AI is just one wire in the sculpture
The question Caleb gets asked most about this project is some version of: isn’t AI just a way to cut corners? His answer, in this case, is definitely not.
“I see creative work and its relationship to tools or the medium of creativity as pretty consistent, whether it’s oil paint, film, or the computer. The amount of work that the creative person, or the people on the back end, put into the thing is directly proportional to how good it is. There’s no hack or way of getting around that.
We didn’t use AI as a shortcut for creativity here. Our desire, our curiosity, was to figure out how to integrate AI and LLMs thoughtfully into a larger storytelling experience.
This game would not be fun without Lemony’s story, which he put so much work and effort into; without Michael Kupperman’s beautiful illustrations; and without the hours and hours of collaborative work that all of us have done to fit this together in a way that feels satisfying.
My sense is that a game, in many ways, is like a big, complex digital sculpture. AI is like a little thing hanging on one of the wires in the sculpture. It’s not the base of the sculpture at all. It’s ornamental in a way that I hope lends itself to satisfaction and play.
This is an attempt to use AI as a medium in and of itself: as a material integrated into other creative materials, the visual arts and the storytelling arts, to be one part of the mosaic of the expression of a story and an experience.”
AI ≠ creativity
Towards the end of our conversation, Caleb voiced the most useful thing we took away from this project: making AI art means chiseling away at a vast space of possibility.
AI can generate almost anything. Creativity comes in when deciding what AI won’t do in a specific context. For the game, it was what persona a character holds to, what knowledge it has access to, and what the boundaries of the world are. We found that the more precisely we defined those constraints, the more the experience felt authored rather than generated.

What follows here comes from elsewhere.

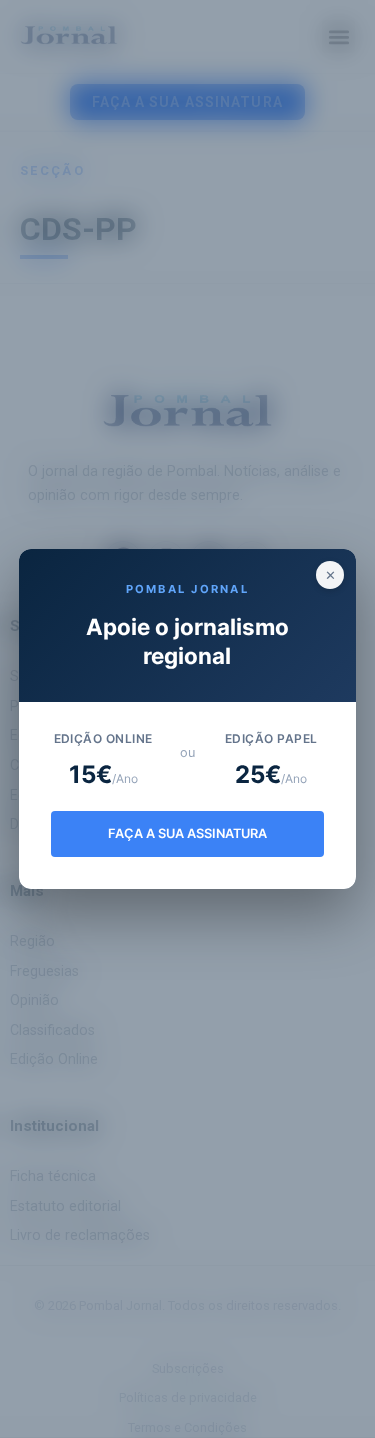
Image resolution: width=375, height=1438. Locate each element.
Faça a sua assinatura (187, 833)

The principle of constraining AI applies beyond games. Any time you build something with AI at its center, the quality of the output is determined by the choices you make about what the model is and isn’t allowed to do. Your choices as the system architect are the creative center of the output.
A peek into a bigger room
In the gaming world, we’re still in the early stages of AI integration. Caleb compared the current moment to the Lumière brothers projecting footage of a train arriving at a station: audiences ran because they didn’t yet understand the boundaries of the medium. (Probably an urban legend, but the comparison stands). Today, audiences and users are still figuring out where AI ends and where the human begins. That confusion is going to take time to resolve, and that’s why we’re continuing to experiment.

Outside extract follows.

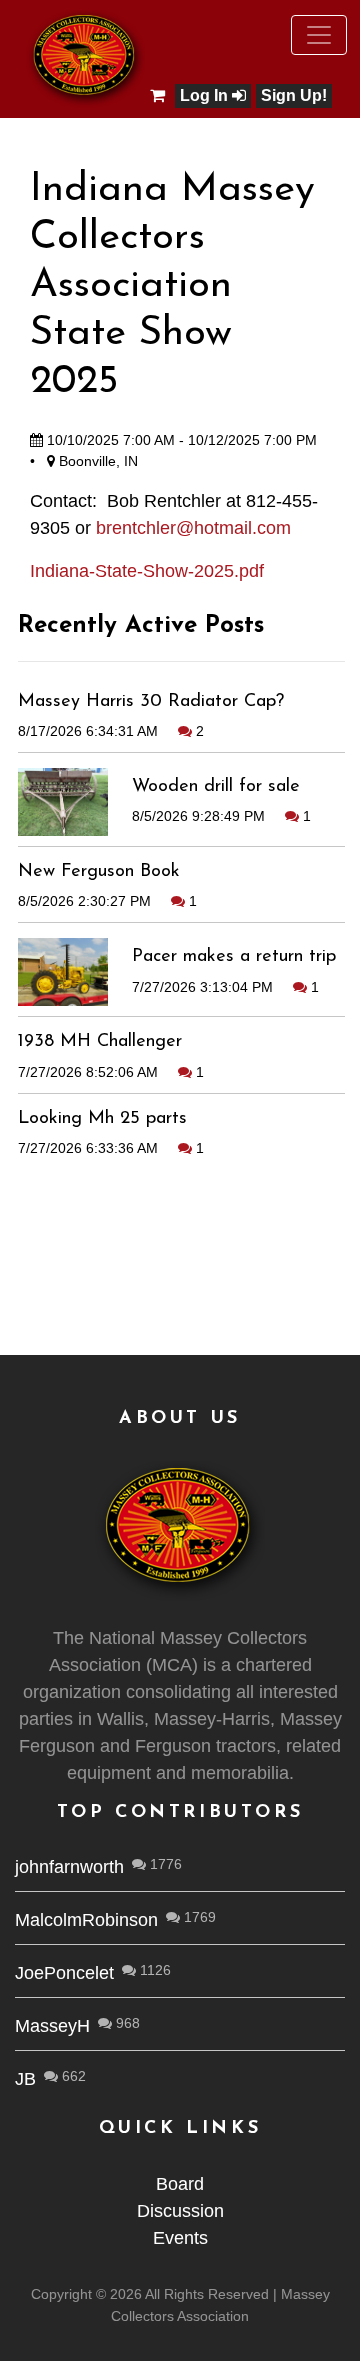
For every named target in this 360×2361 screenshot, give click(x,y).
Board (180, 2184)
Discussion (180, 2211)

Building this game left us with a set of better questions. What does authorship mean when a reader can interrogate the characters? What does truth mean in a story where the player discovers it through conversation? What does constraint mean when the system could, in theory, say almost anything?
We don’t have tidy answers to any of those. But we know how to ask the questions more precisely than we did before. That feels like the right place to be when a medium is this young. We’ll be watching this space closely. As Caleb said, “I’m very fascinated by interactive storytelling, puzzles, games, storytelling proper, the classic storytelling of the 20th century and previous eras, and the intersection of all of them in the beautiful intermedia future that we are all barreling toward at breakneck speeds.”
Lemony Snicket’s Suspicious Incident in Dubious Park is live. Go solve a murder!